> [TASK PROMPT] Write out exactly the lines running from the one with "Banks (395, 71)" to the last line of the entries, keeping both the first and the last.

== == ==

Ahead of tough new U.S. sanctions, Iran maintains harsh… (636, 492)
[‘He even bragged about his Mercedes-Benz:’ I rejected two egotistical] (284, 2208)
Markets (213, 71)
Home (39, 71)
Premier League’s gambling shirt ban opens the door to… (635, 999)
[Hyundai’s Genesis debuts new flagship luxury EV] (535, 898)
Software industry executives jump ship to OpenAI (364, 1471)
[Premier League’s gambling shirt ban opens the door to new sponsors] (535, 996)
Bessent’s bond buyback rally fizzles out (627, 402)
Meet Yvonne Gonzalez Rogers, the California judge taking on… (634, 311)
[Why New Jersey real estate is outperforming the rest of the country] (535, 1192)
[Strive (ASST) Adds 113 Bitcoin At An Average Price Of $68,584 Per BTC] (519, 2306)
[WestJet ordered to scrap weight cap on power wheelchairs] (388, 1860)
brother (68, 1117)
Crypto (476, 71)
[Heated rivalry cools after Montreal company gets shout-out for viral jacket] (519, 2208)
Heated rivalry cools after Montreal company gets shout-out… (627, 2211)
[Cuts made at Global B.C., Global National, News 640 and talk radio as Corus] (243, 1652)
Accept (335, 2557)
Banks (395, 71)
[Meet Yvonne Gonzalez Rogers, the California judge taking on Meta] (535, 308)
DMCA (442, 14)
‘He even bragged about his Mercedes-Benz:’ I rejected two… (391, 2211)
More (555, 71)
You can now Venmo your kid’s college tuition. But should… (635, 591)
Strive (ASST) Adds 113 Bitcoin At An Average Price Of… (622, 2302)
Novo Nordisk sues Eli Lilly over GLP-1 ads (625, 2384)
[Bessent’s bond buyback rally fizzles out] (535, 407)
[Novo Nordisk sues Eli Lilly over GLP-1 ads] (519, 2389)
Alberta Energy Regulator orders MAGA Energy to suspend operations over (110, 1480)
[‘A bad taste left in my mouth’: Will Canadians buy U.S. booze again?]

== == ==

> [TASK RESULT]
Banks (395, 71)
[Meet Yvonne Gonzalez Rogers, the California judge taking on Meta] (535, 308)
DMCA (442, 14)
‘He even bragged about his Mercedes-Benz:’ I rejected two… (391, 2211)
More (555, 71)
You can now Venmo your kid’s college tuition. But should… (635, 591)
Strive (ASST) Adds 113 Bitcoin At An Average Price Of… (622, 2302)
Novo Nordisk sues Eli Lilly over GLP-1 ads (625, 2384)
[Bessent’s bond buyback rally fizzles out] (535, 407)
[Novo Nordisk sues Eli Lilly over GLP-1 ads] (519, 2389)
Alberta Energy Regulator orders MAGA Energy to suspend operations over (110, 1480)
[‘A bad taste left in my mouth’: Will Canadians buy U.S. booze again?]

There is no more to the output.